The revolution and Napoleon almost destroyed the French overseas empires. But nothing loath, the restored monarcy and later the Second Empire and the subsequent republics enthusiastically went out to conquer new colonies. The story of the conquest of Algeria is an ugly one. The new colonies set up in west Africa, though, were relatively benign--the local rules saw the advantages of allying themselves to a powerful European nation, and the French record was not bad The French remain good friends, and when necessary, reliable military allies of their former colonies in Africa.
After the fall of the Second Empire, the French developed this rather bizarre attitude. While conquering new colonies, the people France embraced the idea of
la mission civilisatrice.
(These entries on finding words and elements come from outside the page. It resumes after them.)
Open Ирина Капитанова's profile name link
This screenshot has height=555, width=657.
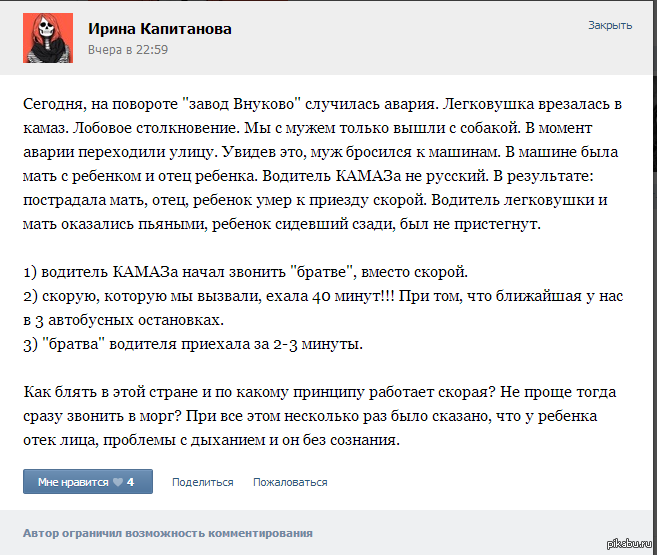point(159,29)
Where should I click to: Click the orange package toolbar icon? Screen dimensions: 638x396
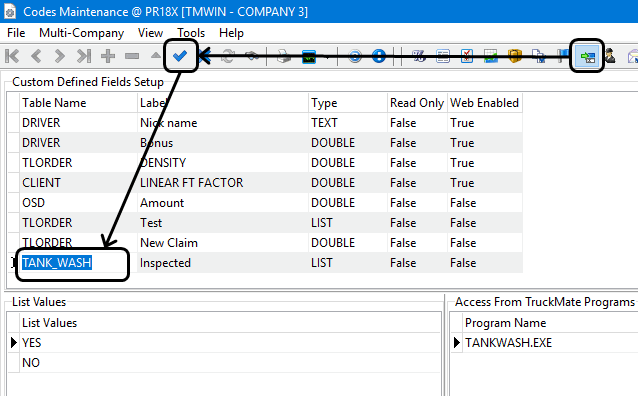[x=515, y=56]
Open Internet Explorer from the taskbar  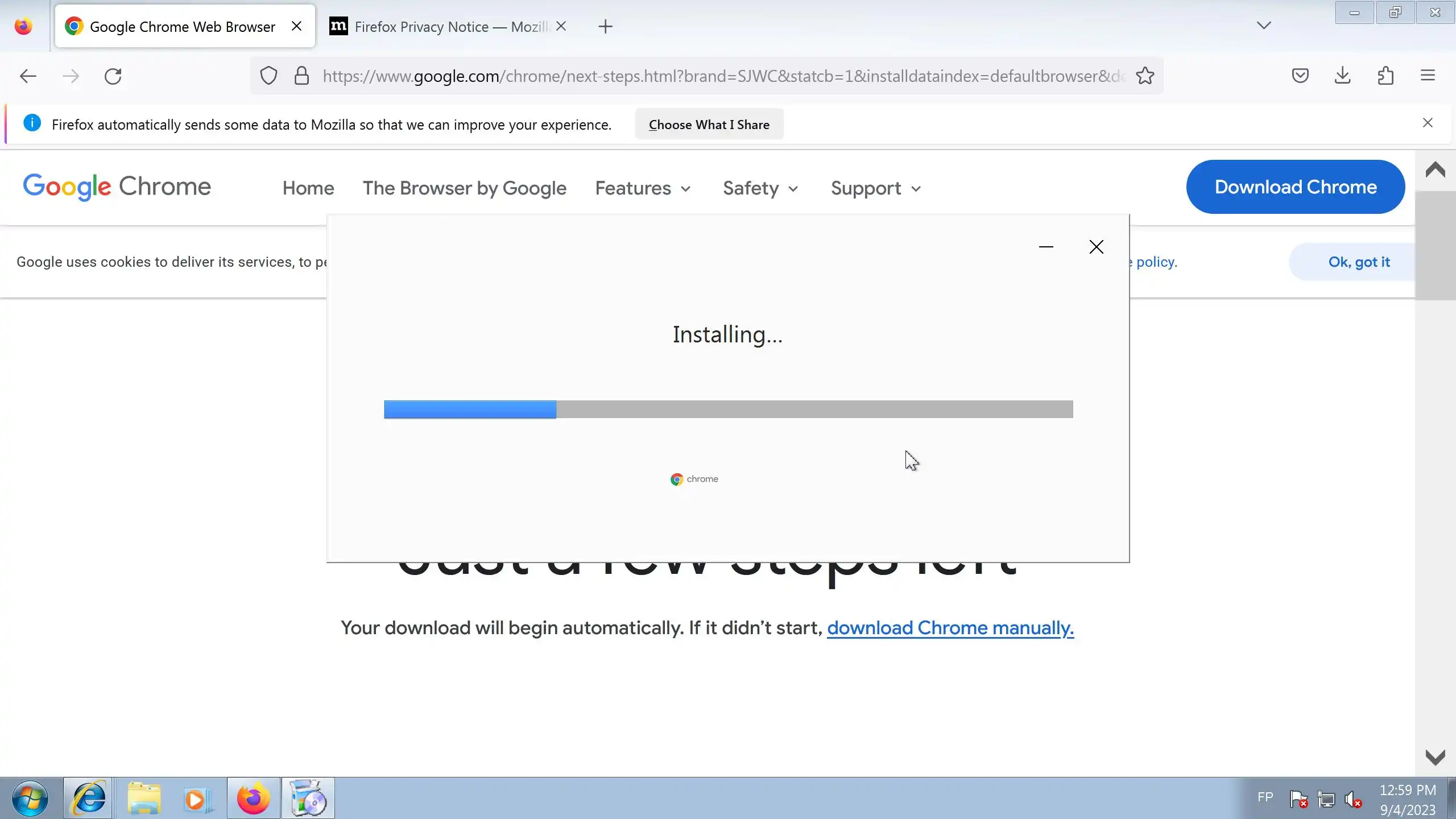(88, 798)
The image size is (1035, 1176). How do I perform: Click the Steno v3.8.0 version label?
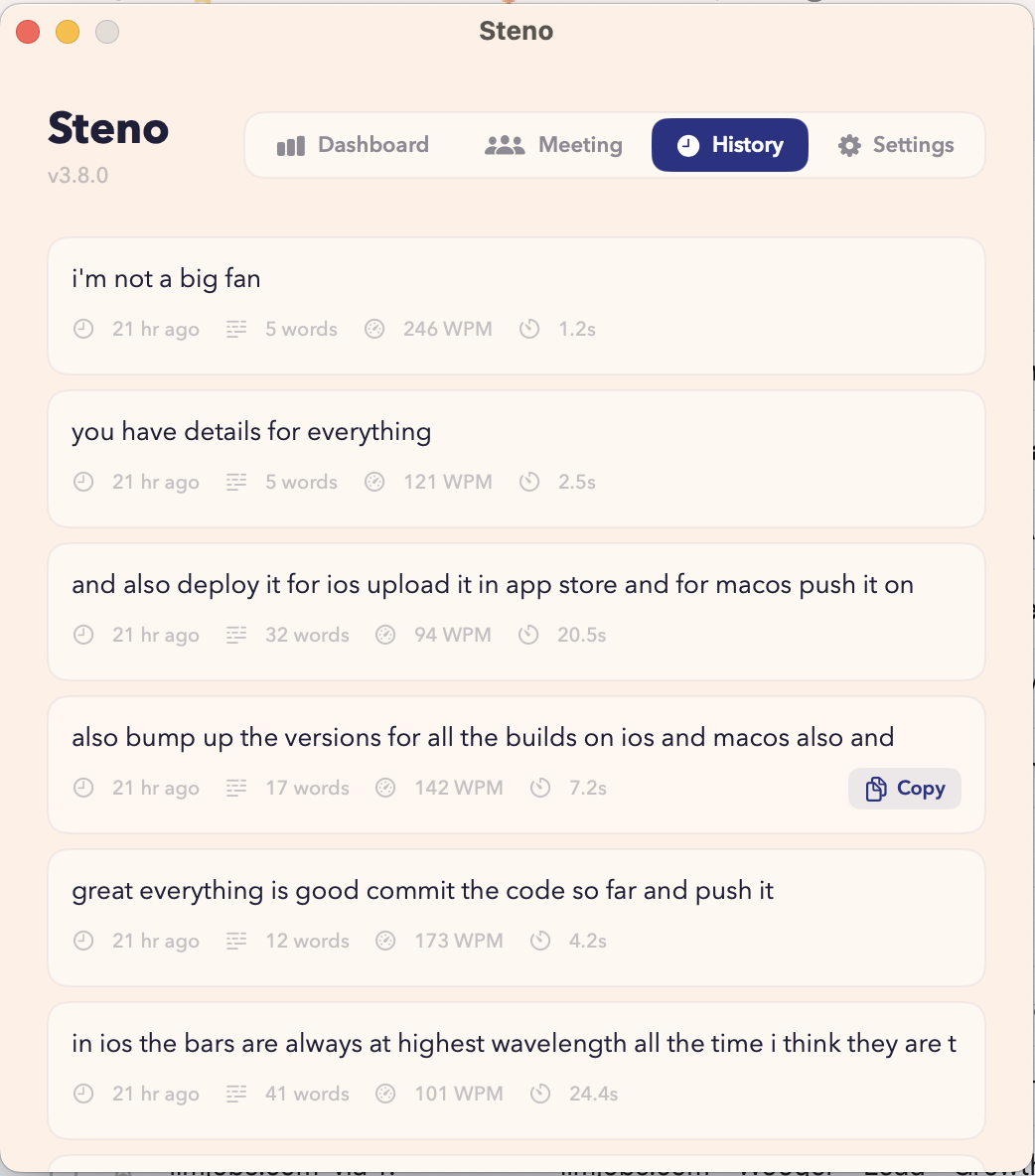77,176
That meant that little brown babies and little yellow babies were educated exactly as were the little white babies in France. Ho Chi Mihn was educated in Paris, where he joined the communist party. A great many of the leaders of former French colonies were educated in France, because the people of France embraced (if perhaps not enthusiastically) the people of their empire.
This thread of Frank's is simple-minded, chauvinistic horseshit. Don't help him to perpetrate this ****, Pan.